Work instruction =
In the data that follows, each entry is to be restated exactly.

[Stored records]
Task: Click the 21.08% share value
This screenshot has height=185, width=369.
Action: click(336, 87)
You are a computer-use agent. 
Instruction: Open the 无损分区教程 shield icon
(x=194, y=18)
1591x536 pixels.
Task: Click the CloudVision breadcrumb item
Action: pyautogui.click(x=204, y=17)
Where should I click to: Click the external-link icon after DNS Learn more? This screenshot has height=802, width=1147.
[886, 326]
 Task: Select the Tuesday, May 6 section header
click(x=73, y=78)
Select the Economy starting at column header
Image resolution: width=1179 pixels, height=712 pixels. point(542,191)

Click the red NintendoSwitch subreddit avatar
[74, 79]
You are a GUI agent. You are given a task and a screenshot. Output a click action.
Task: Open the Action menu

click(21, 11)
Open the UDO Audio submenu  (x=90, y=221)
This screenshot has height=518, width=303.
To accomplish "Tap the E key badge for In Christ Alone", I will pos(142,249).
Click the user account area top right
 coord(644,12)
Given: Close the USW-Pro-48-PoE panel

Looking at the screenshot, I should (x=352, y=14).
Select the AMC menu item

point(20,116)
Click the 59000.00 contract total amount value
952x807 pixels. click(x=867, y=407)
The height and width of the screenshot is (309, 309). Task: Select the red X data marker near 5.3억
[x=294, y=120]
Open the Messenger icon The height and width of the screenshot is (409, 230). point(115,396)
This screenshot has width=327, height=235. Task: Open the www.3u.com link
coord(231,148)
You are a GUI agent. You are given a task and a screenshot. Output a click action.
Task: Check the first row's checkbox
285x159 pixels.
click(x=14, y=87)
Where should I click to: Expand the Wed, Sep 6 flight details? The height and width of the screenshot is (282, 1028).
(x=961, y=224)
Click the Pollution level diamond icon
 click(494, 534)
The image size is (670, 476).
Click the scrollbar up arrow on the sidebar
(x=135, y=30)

Output of the exercise =
Task: Click the 21.08% share value
This screenshot has height=185, width=369.
Action: click(336, 87)
You are a computer-use agent. 
Instruction: Open the 无损分区教程 shield icon
(x=194, y=18)
1591x536 pixels.
Task: Click the CloudVision breadcrumb item
Action: pyautogui.click(x=204, y=17)
Where should I click to: Click the external-link icon after DNS Learn more? This screenshot has height=802, width=1147.
[886, 326]
 Task: Select the Tuesday, May 6 section header
click(x=73, y=78)
Select the Economy starting at column header
Image resolution: width=1179 pixels, height=712 pixels. point(542,191)

Click the red NintendoSwitch subreddit avatar
[74, 79]
You are a GUI agent. You are given a task and a screenshot. Output a click action.
Task: Open the Action menu

click(21, 11)
Open the UDO Audio submenu  (x=90, y=221)
This screenshot has height=518, width=303.
To accomplish "Tap the E key badge for In Christ Alone", I will pos(142,249).
Click the user account area top right
 coord(644,12)
Given: Close the USW-Pro-48-PoE panel

Looking at the screenshot, I should (x=352, y=14).
Select the AMC menu item

point(20,116)
Click the 59000.00 contract total amount value
952x807 pixels. click(x=867, y=407)
The height and width of the screenshot is (309, 309). Task: Select the red X data marker near 5.3억
[x=294, y=120]
Open the Messenger icon The height and width of the screenshot is (409, 230). point(115,396)
This screenshot has width=327, height=235. Task: Open the www.3u.com link
coord(231,148)
You are a GUI agent. You are given a task and a screenshot. Output a click action.
Task: Check the first row's checkbox
285x159 pixels.
click(x=14, y=87)
Where should I click to: Expand the Wed, Sep 6 flight details? The height and width of the screenshot is (282, 1028).
(x=961, y=224)
Click the Pollution level diamond icon
 click(494, 534)
The image size is (670, 476).
Click the scrollbar up arrow on the sidebar
(x=135, y=30)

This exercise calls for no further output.